We recently discussed a decision from the Ninth Circuit holding that text messages don’t contain a prerecorded voice.2 The Ninth Circuit was the first federal appellate court to weigh in on that issue. Per that decision, a text message does not violate the “prerecorded calls to residential lines” provision of the TCPA.3 Also, a text message does not violate the “prerecorded calls to cellular telephones” provision of the TCPA. 4 But in certain courts a text message can still violate that provision if it is sent using an ATDS to a mobile phone without proper consent. Importantly, that decision is only binding precedent within the Ninth Circuit.
The Ninth Circuit did leave the door open to the possibility that an MMS with audio content could still violate those TCPA provisions.

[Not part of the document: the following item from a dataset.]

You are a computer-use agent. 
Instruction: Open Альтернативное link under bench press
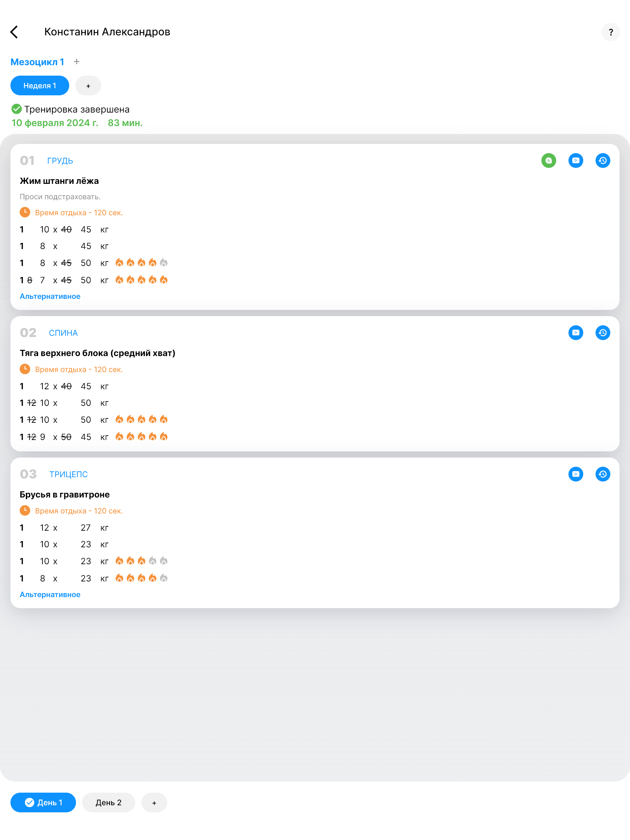click(50, 296)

That was because, significantly, an MMS could include audio.
The Federal District Court of Arizona holds that MMS text messages don’t automatically violate the TCPA.
The federal district court in Arizona, however, just closed that door in two cases. The cases are Howard v. Republican Nat’l Comm.6 and Crawford v. NRA of Am.7 In both cases the district court held that MMS do not violate those provisions of the TCPA, as long as the audio does not play automatically.
The Plaintiff’s Allegations
In both cases, the plaintiffs alleged that they received an MMS text from the defendants that included a video with a prerecorded audio component. The plaintiffs alleged that the video automatically downloaded to their phones. But neither plaintiff alleged that the audio immediately started playing or that an audio track began reading the text message aloud.
The Court’s Holding
It was significant to the court that the audio in the text messages did not start playing automatically. Therefore, the court found that the text “messages provided a conscious choice of whether to engage with the audible component.” This was crucial to the court’s decision because it believed that being provided with such a choice “is different from what the TCPA intended[.]” Therefore, the court held in both cases that an MMS message that does not automatically play any audio, does not violate 47 U.S.C. § 227(b)(1)(B). Such a text also does not automatically violate 47 U.S.C. § 227(b)(1)(A)(iii). It can still violate that provision if it was sent with an ATDS, without proper consent.
Points to remember
Keep in mind that these decisions came from a federal district court. Therefore, they are not the definitive decisions on this issue. Thus, those in the telemarketing industry should remain cautious when sending text messages via MMS. That said, there is reason for optimism. These first decisions on this issue support a sensible application of the TCPA to modern MMS marketing.
There are two other important caveats to keep in mind when sending MMS:
- MMS can still violate 47 U.S.C. § 227(b)(1)(A)(iii) if an ATDS was used to send the text message and there was no proper consent; and
- MMS can still possibly violate 47 U.S.C. § 227(c) if the text message was a solicitation, sent to a number registered on the National Do Not Call Registry, and not sent with proper consent or pursuant to an established business relationship, at least in those courts that hold that cell phones are “residential” telephone lines, notwithstanding Congress’s and the FCC’s clear delineation of those separate objects in the TCPA.